_Selected extract_.
+++

Background: Immune infiltration of head and neck cancer (HNC) highly correlated with the patient's prognosis. However, previous studies failed to explain the diversity of different cell types that make up the function of the immune response system. The aim of the study was to uncover the differences in immune phenotypes of the tumor microenvironment (TME) between HNC adjacent tumor tissues and tumor tissues using CIBERSORT method and explore their therapeutic implications.

Method: In current work, we employed the CIBERSORT method to evaluate the relative proportions of immune cell profiling in 11 paired HNC and adjacent samples, and analyzed the correlation between immune cell infiltration and clinical information. The tumor-infiltrating immune cells of TCGA HNC cohort was analyzed for the first time. The fractions of LM22 immune cells were imputed to determine the correlation between each immune cell subpopulation and survival and response to chemotherapy. Three types of molecular classification were identified via “CancerSubtypes” R-package. The functional enrichment was analyzed in each subtype.

+++

_What you are asked to do_.
Continue the abstract on immune cell infiltration in head and neck cancer, beginning right after its final sentence.

_Record extracts_.
+++

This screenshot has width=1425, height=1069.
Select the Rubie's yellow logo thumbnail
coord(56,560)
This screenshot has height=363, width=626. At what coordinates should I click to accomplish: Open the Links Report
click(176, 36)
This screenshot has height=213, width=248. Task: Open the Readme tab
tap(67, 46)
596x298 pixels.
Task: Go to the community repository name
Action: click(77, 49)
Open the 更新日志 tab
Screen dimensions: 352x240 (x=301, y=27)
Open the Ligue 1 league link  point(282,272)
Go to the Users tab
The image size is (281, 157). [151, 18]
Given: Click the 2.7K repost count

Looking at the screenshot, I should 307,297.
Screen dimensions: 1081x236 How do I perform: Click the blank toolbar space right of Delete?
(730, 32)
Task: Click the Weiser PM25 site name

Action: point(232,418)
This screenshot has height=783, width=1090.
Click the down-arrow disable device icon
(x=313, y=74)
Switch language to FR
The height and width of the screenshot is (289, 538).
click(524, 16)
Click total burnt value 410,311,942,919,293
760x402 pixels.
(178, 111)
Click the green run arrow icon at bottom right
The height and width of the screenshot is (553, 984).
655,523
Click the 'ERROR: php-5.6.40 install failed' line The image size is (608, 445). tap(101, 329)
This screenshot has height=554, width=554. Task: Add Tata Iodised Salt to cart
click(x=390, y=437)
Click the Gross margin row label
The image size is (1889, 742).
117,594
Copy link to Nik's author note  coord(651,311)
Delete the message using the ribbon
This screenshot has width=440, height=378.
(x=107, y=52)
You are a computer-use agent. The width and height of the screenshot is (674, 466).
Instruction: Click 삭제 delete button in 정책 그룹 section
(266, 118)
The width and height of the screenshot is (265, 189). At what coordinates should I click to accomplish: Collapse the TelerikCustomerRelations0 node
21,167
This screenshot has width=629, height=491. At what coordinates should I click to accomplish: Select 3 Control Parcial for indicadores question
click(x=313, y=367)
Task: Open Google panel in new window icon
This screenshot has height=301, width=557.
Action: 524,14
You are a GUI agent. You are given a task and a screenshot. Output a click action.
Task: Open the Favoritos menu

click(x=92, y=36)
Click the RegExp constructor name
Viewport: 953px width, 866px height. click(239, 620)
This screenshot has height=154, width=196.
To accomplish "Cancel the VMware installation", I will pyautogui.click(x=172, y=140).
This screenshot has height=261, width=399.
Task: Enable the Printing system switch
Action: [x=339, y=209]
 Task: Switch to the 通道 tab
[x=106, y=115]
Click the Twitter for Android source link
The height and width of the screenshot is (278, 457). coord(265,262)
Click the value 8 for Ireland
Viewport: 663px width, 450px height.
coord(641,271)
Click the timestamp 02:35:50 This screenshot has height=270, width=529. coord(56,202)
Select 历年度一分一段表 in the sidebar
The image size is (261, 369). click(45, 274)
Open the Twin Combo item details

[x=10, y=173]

+++

_Output of the exercise_.
Results: The profiles of immune infiltration in TCGA HNC cohort significantly vary between paired cancer and para-cancerous tissue and the variation could reflect the individual difference. Total Macrophage, Macrophages M0 and NK cells resting were elevated in HNC tissues, while total T cells, total B cells, T cells CD8, B cell navie, T cell follicular helper, NK cells activated, Monocyte and Mast cells resting were decreased when compared to paracancerous tissues. Among each cell immune subtype, T cells regulatory Tregs, B cells naïve, T cells follicular helper, and T cells CD4 memory activated was significantly associated with HNC survival. Three clusters were observed via Cancer Subtypes R-package. Each cancer subtype has a specific molecular classification and subtype-specific immune cell characterization.

Conclusions: Our data suggest a difference in immune response may be an important driver of HNC progression and response to treatment. The deconvolution algorithm of gene expression microarray data by CIBERSOFT provides useful information about the immune cell composition of HNC patients.